Prompt
Top to bottom, output the entries that follow exactly.

Data supplied
#####

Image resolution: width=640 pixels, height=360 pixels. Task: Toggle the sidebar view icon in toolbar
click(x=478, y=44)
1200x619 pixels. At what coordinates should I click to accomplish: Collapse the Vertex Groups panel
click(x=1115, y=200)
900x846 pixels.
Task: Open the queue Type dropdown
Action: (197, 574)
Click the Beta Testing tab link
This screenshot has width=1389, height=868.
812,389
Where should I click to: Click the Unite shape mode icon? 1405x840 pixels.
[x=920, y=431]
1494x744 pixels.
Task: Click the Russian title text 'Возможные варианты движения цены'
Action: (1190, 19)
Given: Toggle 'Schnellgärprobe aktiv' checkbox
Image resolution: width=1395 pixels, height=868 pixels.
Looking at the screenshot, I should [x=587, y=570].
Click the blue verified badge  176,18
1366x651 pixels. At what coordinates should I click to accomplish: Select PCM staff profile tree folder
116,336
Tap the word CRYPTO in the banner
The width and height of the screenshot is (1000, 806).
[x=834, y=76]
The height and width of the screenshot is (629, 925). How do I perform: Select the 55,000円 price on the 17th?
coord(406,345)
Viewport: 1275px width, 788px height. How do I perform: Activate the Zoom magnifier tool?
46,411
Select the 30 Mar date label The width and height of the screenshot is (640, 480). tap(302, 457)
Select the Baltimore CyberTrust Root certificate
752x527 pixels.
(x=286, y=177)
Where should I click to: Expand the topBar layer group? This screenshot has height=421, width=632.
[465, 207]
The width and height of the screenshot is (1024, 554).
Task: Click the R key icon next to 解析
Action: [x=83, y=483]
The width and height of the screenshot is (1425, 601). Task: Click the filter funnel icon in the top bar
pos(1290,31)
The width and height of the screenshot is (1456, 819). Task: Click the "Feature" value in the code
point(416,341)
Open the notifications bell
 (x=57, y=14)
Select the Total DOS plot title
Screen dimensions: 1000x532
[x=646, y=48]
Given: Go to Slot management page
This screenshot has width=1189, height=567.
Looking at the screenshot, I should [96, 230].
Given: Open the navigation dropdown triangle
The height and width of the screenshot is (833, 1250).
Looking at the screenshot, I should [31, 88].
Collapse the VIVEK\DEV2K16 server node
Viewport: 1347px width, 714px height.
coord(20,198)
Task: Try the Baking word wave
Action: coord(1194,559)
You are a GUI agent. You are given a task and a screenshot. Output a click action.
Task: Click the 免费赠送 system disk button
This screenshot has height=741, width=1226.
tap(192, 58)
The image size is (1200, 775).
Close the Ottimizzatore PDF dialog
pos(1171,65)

#####

Exercise output
Image resolution: width=640 pixels, height=360 pixels. Task: Toggle the sidebar view icon in toolbar
click(x=478, y=44)
1200x619 pixels. At what coordinates should I click to accomplish: Collapse the Vertex Groups panel
click(x=1115, y=200)
900x846 pixels.
Task: Open the queue Type dropdown
Action: (197, 574)
Click the Beta Testing tab link
This screenshot has width=1389, height=868.
812,389
Where should I click to: Click the Unite shape mode icon? 1405x840 pixels.
[x=920, y=431]
1494x744 pixels.
Task: Click the Russian title text 'Возможные варианты движения цены'
Action: (1190, 19)
Given: Toggle 'Schnellgärprobe aktiv' checkbox
Image resolution: width=1395 pixels, height=868 pixels.
Looking at the screenshot, I should [x=587, y=570].
Click the blue verified badge  176,18
1366x651 pixels. At what coordinates should I click to accomplish: Select PCM staff profile tree folder
116,336
Tap the word CRYPTO in the banner
The width and height of the screenshot is (1000, 806).
[x=834, y=76]
The height and width of the screenshot is (629, 925). How do I perform: Select the 55,000円 price on the 17th?
coord(406,345)
Viewport: 1275px width, 788px height. How do I perform: Activate the Zoom magnifier tool?
46,411
Select the 30 Mar date label The width and height of the screenshot is (640, 480). tap(302, 457)
Select the Baltimore CyberTrust Root certificate
752x527 pixels.
(x=286, y=177)
Where should I click to: Expand the topBar layer group? This screenshot has height=421, width=632.
[465, 207]
The width and height of the screenshot is (1024, 554).
Task: Click the R key icon next to 解析
Action: [x=83, y=483]
The width and height of the screenshot is (1425, 601). Task: Click the filter funnel icon in the top bar
pos(1290,31)
The width and height of the screenshot is (1456, 819). Task: Click the "Feature" value in the code
point(416,341)
Open the notifications bell
 (x=57, y=14)
Select the Total DOS plot title
Screen dimensions: 1000x532
[x=646, y=48]
Given: Go to Slot management page
This screenshot has width=1189, height=567.
Looking at the screenshot, I should [96, 230].
Given: Open the navigation dropdown triangle
The height and width of the screenshot is (833, 1250).
Looking at the screenshot, I should [31, 88].
Collapse the VIVEK\DEV2K16 server node
Viewport: 1347px width, 714px height.
coord(20,198)
Task: Try the Baking word wave
Action: coord(1194,559)
You are a GUI agent. You are given a task and a screenshot. Output a click action.
Task: Click the 免费赠送 system disk button
This screenshot has height=741, width=1226.
tap(192, 58)
The image size is (1200, 775).
Close the Ottimizzatore PDF dialog
pos(1171,65)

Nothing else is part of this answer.